Reverse engineering thus requires tool support with human intervention. Combining
these two paths of forward code generation and reverse engineering yields round
trip engineering, meaning the ability to work in either a graphical or a textual view,
while tools keep the two views consistent.

In addition to this direct mapping, the UML is sufficiently expressive and


unambiguous to permit the direct execution of models, the simulation of systems,
and the instrumentation of running systems.

The UML is a Language for Documenting

A healthy software organization produces all sorts of artifacts in addition to raw


executable code. These artifacts include (but are not limited to),

· Requirements

· Architecture

· Design
· Source code

· Project plans

· Tests

· Prototypes

· Releases

Depending on the development culture, some of these artifacts are treated more or
less formally than others. Such artifacts are not only the deliverables of a project,
they are also critical in controlling, measuring, and communicating about a system
during its development and after its deployment.

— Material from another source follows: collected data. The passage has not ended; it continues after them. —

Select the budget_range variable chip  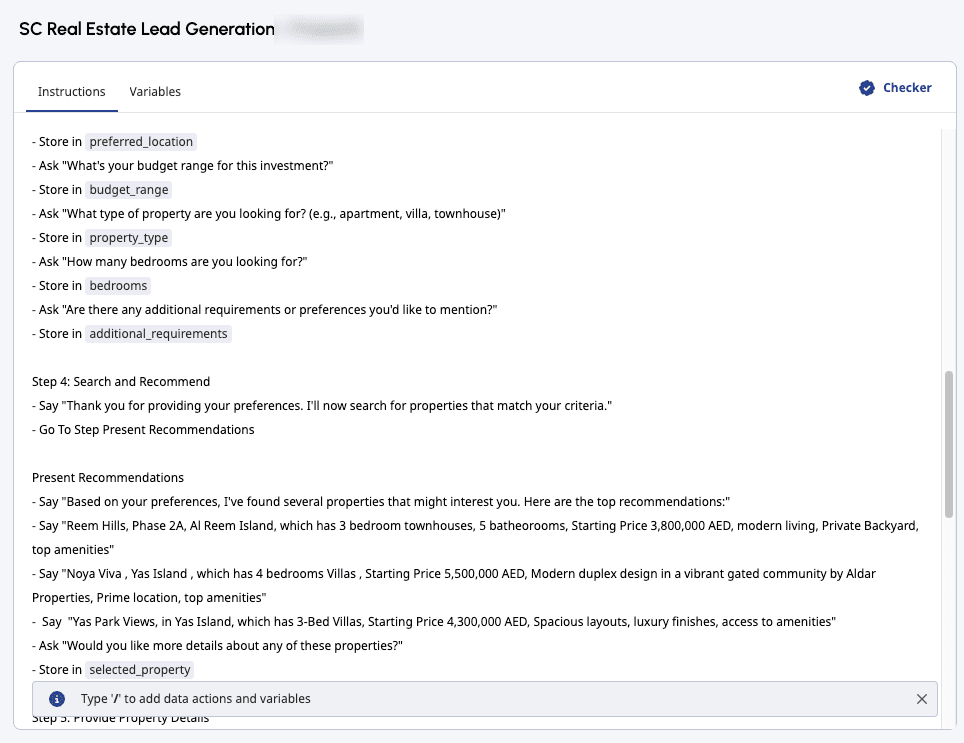tap(129, 190)
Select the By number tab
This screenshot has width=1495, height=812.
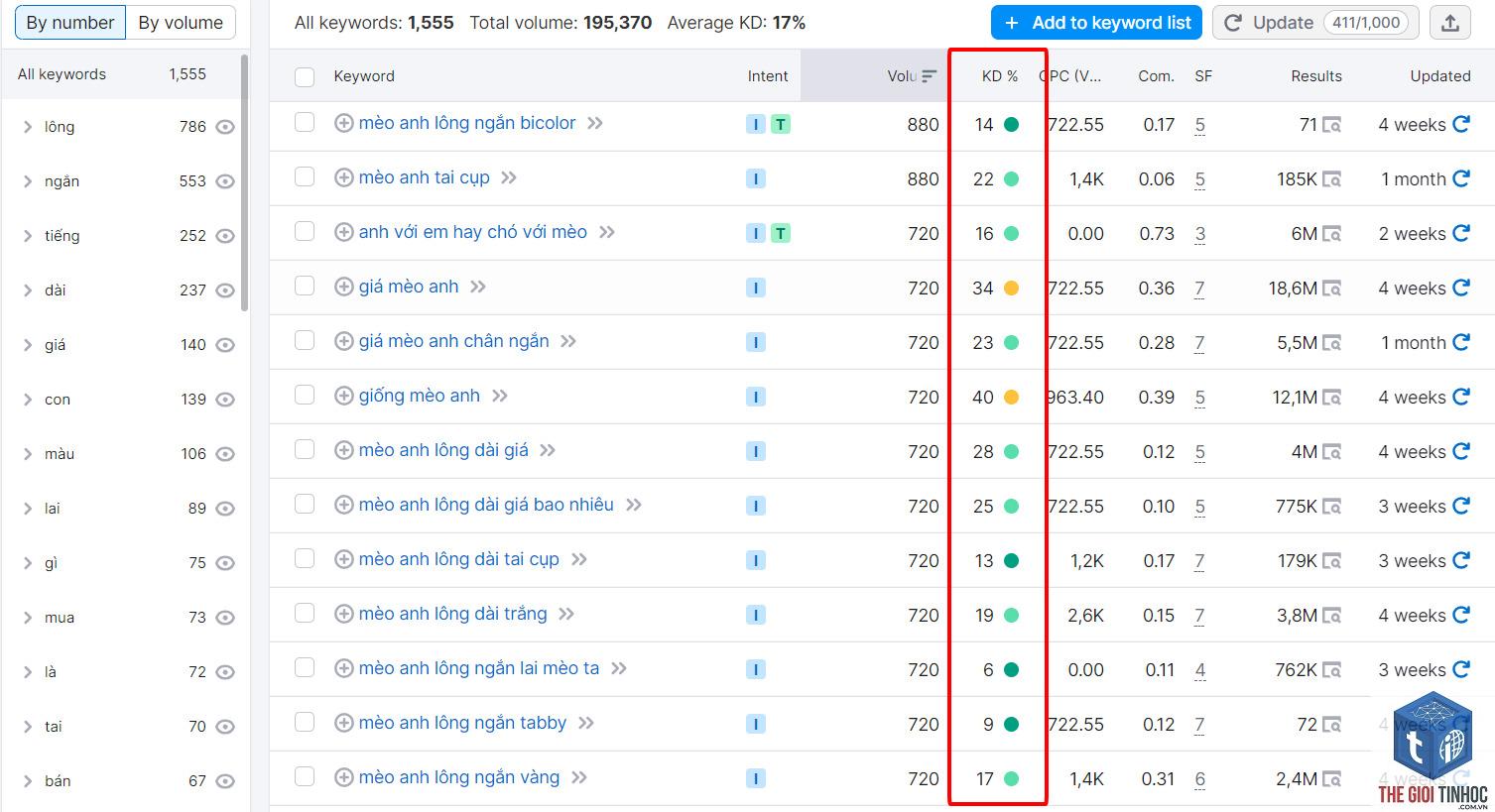pos(70,22)
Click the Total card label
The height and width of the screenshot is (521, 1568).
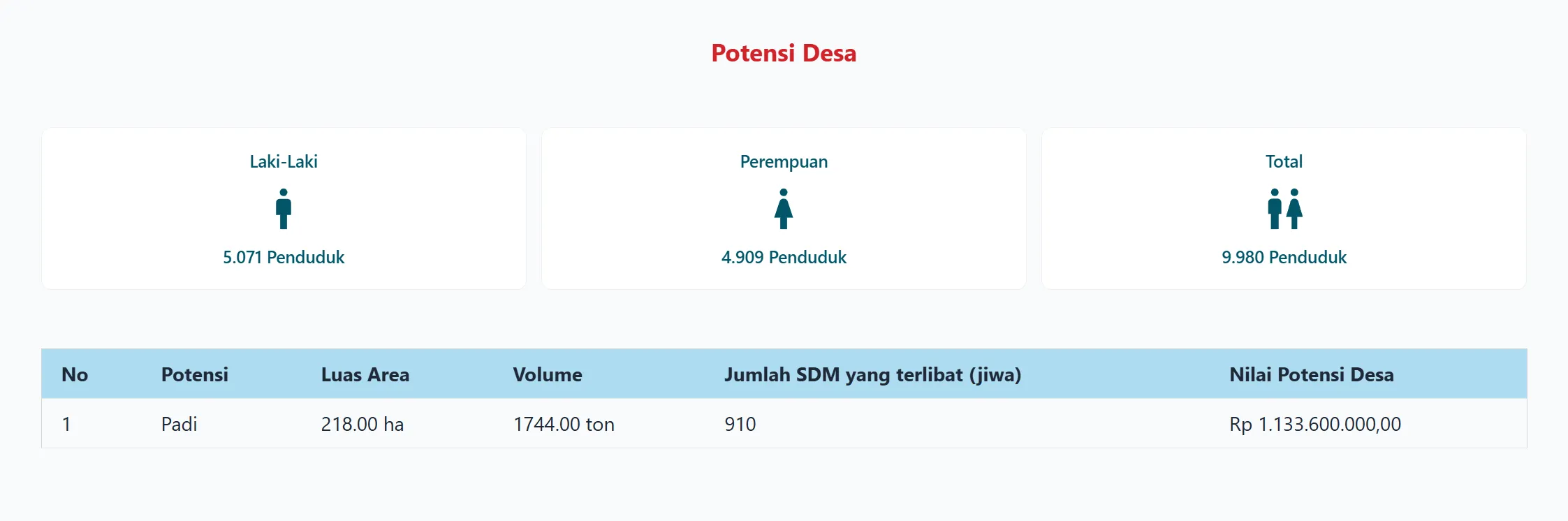[x=1284, y=161]
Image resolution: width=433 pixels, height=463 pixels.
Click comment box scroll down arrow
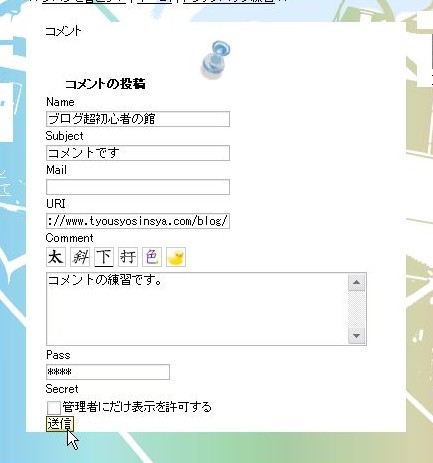coord(356,335)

The UML addresses the documentation of a system’s architecture and all of its
details. The UML also provides a language for expressing requirements and for tests.
Finally, the UML provides a language for modeling the activities of project planning
and release management.

Q. 6) Explain Statecharts and Activity Diagrams with examples.

Ans.:

Statecharts:

A statechart diagram shows a state machine, consisting of states,


transitions, events, and activities.

Statechart diagrams address the dynamic view of a system. They are especially
important in modeling the behavior of an interface, class, or collaboration and
emphasize the event-ordered behavior of an object, which is especially useful in
modeling reactive systems. Fig. 6.16 shows a state chart diagram.

Activity Diagram:

An activity diagram is a special kind of a statechart diagram that shows the flow from
activity to activity within a system.

Activity diagrams address the dynamic view of a system. They are especially
important in modeling the function of a system and emphasize the flow of control
among objects. Fig. 6.17 shows an example of activity diagram.